We asked the students to share what they learned from the stories that the residents shared.  Here are a few their responses:

Bryson: You can learn a lot from older people because you might ask them about it and they can help you with what to do.
Braeden: Their lives are kind of like us. (He liked games and basketball and baseball too).
Mia: Even though they may have disabilities they are still the same person.
Ny’Asia: Even if a person is having a bad day or eats different they are still a lot like you.

Future Stories

Miss Potts asked the students to think about what they hope for as they get older.  A few of their responses:

 Leah  “I can’t wait to see what God has planned for me in the future. I hope I live an amazing life with God, and a good relationship with my friends. I love my family, friends, and God and I count on them to help me at hard and good times through my life. I think life is going to be amazing with them.”

Becca  “I’m so thankful for all the gifts that God has given me. I hope that when I get older I can use my gifts to serve others right now I can use my gifts to serve my family by baking cakes”.

Our students were inspired by many of the stories that the residents shared.  As Isaac summarized, “They have experiences that we haven’t and they can give us advice to help us. Because they might have learned it the hard way. Maybe when I’m older I can do that (give advice to younger people) – because I’ve learned a lot of things the hard way.”

Unconventional Measurements

Sure, we use rulers and other traditional measurement tools in our classrooms. But learning can be much more engaging – and fun – when our teachers explore subjects with a more unconventional approach.

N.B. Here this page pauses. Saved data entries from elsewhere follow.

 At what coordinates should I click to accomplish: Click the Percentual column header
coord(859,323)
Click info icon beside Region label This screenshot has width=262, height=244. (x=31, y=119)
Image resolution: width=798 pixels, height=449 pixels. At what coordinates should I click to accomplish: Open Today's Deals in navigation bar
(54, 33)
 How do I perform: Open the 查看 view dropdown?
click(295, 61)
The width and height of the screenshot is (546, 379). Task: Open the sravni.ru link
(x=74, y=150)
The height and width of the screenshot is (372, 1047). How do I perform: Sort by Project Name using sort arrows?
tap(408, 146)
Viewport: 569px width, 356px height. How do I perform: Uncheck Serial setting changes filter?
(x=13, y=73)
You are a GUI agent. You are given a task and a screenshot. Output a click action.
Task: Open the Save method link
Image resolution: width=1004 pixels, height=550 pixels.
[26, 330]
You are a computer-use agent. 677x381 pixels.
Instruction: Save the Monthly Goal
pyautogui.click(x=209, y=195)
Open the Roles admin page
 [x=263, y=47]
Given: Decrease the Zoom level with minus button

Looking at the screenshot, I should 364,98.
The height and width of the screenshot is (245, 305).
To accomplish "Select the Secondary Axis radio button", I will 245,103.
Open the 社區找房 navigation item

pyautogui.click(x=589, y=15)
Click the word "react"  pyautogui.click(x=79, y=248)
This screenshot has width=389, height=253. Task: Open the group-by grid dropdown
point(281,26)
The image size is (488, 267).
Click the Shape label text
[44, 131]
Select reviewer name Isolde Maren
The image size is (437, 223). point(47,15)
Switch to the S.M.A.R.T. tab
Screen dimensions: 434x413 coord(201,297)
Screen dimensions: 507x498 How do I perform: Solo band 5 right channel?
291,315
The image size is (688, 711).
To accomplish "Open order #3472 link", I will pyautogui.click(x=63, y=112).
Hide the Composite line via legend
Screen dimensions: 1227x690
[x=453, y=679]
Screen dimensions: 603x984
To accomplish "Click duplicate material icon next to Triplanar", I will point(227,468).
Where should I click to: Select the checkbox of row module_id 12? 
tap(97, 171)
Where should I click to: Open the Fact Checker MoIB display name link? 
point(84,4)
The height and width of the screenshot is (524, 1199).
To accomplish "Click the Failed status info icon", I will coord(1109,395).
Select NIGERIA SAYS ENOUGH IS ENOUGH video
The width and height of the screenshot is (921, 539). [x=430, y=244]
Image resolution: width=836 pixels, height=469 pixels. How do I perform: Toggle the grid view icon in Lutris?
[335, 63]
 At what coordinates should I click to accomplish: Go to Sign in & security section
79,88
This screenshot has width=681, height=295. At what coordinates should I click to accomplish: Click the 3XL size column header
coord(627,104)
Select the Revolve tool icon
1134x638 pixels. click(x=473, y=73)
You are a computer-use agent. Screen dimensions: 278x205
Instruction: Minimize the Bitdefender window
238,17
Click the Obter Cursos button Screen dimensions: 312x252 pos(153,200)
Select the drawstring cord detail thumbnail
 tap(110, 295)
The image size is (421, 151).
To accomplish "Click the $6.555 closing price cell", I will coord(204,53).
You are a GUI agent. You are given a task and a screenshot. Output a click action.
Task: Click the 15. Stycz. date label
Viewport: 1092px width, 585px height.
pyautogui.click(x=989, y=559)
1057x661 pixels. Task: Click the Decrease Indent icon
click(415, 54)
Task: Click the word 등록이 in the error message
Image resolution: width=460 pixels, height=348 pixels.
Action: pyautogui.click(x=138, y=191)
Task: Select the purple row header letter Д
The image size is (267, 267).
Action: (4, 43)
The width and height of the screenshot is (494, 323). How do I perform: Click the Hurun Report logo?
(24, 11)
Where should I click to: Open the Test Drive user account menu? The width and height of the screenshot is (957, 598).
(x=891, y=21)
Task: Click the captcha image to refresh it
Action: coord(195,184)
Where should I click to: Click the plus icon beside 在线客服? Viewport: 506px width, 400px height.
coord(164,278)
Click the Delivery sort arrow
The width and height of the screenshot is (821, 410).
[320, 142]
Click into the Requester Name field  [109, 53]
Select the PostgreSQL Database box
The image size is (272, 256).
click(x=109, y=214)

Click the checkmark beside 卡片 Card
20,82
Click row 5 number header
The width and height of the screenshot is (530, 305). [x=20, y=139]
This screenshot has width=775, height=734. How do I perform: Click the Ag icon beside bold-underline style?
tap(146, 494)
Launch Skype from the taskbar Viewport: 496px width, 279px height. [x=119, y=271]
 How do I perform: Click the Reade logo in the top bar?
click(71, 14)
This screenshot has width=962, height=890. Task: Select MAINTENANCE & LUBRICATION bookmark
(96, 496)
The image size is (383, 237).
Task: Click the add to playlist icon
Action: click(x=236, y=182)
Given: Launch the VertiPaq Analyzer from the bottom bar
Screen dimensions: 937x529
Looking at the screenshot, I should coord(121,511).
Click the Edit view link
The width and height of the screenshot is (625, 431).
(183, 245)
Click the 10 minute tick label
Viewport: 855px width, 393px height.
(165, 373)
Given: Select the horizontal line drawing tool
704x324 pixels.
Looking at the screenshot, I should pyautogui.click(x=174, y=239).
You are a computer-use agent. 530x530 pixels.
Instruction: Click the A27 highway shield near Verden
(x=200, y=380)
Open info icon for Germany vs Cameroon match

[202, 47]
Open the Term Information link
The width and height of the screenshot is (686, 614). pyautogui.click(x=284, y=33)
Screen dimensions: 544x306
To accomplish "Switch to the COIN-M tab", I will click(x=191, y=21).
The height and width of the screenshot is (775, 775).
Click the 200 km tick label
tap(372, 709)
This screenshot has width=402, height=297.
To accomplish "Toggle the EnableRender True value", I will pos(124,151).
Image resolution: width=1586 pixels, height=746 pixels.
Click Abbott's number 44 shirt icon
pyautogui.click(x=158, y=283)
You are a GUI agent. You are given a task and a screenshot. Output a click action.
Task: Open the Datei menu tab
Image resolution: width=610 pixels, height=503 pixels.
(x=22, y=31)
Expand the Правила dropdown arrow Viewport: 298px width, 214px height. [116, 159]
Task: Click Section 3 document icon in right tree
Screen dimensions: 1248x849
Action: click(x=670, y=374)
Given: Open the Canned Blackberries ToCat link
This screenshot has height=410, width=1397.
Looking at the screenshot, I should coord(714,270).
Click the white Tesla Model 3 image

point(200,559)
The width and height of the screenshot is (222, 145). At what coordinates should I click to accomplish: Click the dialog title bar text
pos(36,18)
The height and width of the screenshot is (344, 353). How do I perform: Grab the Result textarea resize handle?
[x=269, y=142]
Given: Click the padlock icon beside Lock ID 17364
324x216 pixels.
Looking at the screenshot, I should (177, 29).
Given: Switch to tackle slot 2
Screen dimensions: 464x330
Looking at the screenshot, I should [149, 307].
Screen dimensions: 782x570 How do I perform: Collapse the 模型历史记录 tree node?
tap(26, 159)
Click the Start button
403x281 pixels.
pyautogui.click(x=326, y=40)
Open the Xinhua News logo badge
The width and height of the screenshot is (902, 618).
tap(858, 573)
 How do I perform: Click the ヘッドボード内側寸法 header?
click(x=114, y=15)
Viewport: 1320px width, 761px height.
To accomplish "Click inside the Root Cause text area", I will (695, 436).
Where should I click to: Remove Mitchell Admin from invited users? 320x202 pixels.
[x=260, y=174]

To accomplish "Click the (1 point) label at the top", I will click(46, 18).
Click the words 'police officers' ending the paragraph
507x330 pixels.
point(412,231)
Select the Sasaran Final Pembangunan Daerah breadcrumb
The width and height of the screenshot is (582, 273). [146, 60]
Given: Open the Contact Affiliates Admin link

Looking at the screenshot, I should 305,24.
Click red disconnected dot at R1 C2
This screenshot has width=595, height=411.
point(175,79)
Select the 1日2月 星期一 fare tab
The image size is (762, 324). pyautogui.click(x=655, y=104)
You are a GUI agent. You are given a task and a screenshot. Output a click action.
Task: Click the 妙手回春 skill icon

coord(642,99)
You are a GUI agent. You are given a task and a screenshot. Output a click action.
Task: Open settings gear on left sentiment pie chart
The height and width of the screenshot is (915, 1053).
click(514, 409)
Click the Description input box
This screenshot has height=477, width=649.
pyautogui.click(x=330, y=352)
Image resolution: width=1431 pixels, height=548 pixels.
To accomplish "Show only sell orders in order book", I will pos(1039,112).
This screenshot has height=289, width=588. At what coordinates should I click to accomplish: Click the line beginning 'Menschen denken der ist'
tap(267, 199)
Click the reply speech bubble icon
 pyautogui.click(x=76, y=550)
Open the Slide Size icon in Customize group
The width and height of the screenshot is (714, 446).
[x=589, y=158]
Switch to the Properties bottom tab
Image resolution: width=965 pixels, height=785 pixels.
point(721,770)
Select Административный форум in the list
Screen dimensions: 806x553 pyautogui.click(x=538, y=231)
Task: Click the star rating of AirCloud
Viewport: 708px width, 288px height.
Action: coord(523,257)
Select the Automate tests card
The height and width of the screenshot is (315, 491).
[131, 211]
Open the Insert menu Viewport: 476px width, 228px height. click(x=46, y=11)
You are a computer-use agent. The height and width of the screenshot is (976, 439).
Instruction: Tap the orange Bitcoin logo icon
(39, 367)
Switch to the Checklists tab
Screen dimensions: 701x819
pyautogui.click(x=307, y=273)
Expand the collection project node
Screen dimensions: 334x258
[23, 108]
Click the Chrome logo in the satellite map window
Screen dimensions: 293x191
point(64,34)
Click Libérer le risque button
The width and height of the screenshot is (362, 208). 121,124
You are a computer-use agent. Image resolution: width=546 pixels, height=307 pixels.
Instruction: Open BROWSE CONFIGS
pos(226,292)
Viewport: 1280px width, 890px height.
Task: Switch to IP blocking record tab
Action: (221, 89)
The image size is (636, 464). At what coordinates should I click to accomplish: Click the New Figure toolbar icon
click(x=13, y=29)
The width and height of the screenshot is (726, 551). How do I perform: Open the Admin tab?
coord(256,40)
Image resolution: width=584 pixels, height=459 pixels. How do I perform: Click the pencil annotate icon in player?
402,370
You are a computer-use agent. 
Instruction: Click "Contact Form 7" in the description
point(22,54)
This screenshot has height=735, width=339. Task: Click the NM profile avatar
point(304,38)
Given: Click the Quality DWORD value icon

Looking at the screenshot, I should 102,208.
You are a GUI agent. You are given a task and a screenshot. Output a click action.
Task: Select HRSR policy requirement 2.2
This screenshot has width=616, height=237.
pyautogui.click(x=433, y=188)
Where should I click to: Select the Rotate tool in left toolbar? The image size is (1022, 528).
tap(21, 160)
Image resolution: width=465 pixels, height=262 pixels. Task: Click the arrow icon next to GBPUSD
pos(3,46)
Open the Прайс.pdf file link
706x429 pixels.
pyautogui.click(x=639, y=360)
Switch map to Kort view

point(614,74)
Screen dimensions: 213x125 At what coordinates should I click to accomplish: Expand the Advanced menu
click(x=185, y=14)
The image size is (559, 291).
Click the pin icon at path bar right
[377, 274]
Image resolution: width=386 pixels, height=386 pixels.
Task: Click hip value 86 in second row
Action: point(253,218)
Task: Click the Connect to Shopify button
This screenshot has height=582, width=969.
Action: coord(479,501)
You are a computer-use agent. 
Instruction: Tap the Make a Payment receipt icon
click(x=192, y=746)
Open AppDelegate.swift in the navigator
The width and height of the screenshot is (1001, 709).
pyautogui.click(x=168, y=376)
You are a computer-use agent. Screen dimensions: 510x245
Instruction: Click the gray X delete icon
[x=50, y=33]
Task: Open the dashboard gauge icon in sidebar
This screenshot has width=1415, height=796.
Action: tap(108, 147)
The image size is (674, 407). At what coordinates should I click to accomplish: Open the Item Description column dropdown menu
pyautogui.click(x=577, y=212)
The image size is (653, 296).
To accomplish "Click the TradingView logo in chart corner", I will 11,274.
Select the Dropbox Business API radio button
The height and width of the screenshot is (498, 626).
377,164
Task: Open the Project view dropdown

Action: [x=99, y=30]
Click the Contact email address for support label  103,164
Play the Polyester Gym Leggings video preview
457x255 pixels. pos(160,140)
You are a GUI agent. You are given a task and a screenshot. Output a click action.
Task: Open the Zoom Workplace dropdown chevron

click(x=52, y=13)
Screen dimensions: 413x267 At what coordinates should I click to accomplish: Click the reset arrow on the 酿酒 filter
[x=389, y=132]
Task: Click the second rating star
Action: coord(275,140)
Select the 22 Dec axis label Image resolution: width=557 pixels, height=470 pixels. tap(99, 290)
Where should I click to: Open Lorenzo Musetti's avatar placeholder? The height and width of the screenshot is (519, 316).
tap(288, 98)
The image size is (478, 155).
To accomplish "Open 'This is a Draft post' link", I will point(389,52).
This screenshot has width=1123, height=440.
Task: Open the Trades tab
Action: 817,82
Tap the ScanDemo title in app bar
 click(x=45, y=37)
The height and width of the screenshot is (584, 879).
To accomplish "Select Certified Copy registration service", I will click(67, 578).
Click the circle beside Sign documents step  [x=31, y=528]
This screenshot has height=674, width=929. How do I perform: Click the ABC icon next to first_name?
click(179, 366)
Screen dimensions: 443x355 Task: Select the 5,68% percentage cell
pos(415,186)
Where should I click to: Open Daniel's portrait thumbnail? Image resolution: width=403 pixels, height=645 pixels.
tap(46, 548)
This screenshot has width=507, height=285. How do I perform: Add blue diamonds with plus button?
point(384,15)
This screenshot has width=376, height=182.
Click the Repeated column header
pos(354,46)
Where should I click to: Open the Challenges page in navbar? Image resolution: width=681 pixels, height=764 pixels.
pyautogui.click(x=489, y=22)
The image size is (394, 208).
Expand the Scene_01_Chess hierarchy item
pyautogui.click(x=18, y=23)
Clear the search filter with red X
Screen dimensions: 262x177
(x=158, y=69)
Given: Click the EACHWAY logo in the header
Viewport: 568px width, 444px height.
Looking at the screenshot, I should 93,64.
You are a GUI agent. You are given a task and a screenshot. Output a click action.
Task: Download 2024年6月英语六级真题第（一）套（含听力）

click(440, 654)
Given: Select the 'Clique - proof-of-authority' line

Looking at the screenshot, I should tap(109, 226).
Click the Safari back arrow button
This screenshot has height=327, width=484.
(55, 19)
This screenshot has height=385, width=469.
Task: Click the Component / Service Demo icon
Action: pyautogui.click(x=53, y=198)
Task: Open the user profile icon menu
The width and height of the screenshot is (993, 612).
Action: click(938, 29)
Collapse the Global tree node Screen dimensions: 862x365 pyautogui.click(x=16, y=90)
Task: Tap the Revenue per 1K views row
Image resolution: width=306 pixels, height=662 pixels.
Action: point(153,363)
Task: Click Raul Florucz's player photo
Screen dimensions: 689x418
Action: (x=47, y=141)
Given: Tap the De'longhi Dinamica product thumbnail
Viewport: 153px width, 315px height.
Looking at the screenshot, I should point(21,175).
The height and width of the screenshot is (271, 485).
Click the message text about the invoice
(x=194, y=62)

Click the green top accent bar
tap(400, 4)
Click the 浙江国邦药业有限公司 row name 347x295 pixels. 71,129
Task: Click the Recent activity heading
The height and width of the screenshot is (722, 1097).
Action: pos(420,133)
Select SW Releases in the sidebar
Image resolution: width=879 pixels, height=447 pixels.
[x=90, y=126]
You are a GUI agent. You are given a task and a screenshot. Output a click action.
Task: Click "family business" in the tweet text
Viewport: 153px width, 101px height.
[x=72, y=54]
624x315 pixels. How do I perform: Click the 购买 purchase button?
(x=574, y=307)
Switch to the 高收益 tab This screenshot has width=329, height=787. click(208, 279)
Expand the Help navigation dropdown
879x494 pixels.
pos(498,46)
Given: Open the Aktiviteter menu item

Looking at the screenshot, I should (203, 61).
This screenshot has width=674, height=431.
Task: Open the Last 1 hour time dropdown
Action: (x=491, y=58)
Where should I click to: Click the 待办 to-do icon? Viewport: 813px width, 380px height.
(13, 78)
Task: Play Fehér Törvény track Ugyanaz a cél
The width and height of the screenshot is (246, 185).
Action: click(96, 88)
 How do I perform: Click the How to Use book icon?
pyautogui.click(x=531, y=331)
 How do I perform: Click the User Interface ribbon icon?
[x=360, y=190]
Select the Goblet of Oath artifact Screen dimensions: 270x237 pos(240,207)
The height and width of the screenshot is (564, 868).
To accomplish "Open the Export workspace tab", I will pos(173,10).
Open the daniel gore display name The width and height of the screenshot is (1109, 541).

How many Kindergarten Body Length’s Long is a Walrus?

In Maestra DeEsteva’s Kindergarten class, students learn how they can use different units such as book lengths, straws, etc. to approximate the length of a larger object. They discovered that the walrus they painted was approximately 17 straws in length, which is also about three Kindergarteners long!

In Kindergarten, our students are learning patterns, shape and size attributes, position and comparison words, counting forward to 100, counting by 2s, 5s and 10s, recognizing patterns, time to the hour and ½ hour, money, measuring, graphing, estimation, addition and subtraction.  Maestra DeEsteva loves to have students work together in groups as much as possible.  “My students are most engaged when they get to explore the curriculum together.”

How many Outfits Could Mr. DeKam Enjoy Wearing?

Measurement becomes a little more complicated and sophisticated in Mr. Bonnema’s 5th Grade class.  Students were asked to determine how many possible outfits Mr. DeKam could have with 4 different shirts and 4 different pants.  As you can see,  they discovered that there were a total of 16 possible outfits for Mr. DeKam to enjoy.  And they had a lot of fun turning the principal into a math problem!

In math and other subjects, we pride ourselves in exceeding academic expectations, while teaching and applying a Christian perspective in all we do in and outside the classroom.  We use standardized testing and other State and National standards as we develop a Christ-centered and academically challenging curriculum.  While we do not make standardized test taking a focus of our curriculum, MCS consistently scores well above the average and is consistently the highest or among the highest in the area.

All this ‘adds up’ to a great academic experience for our students!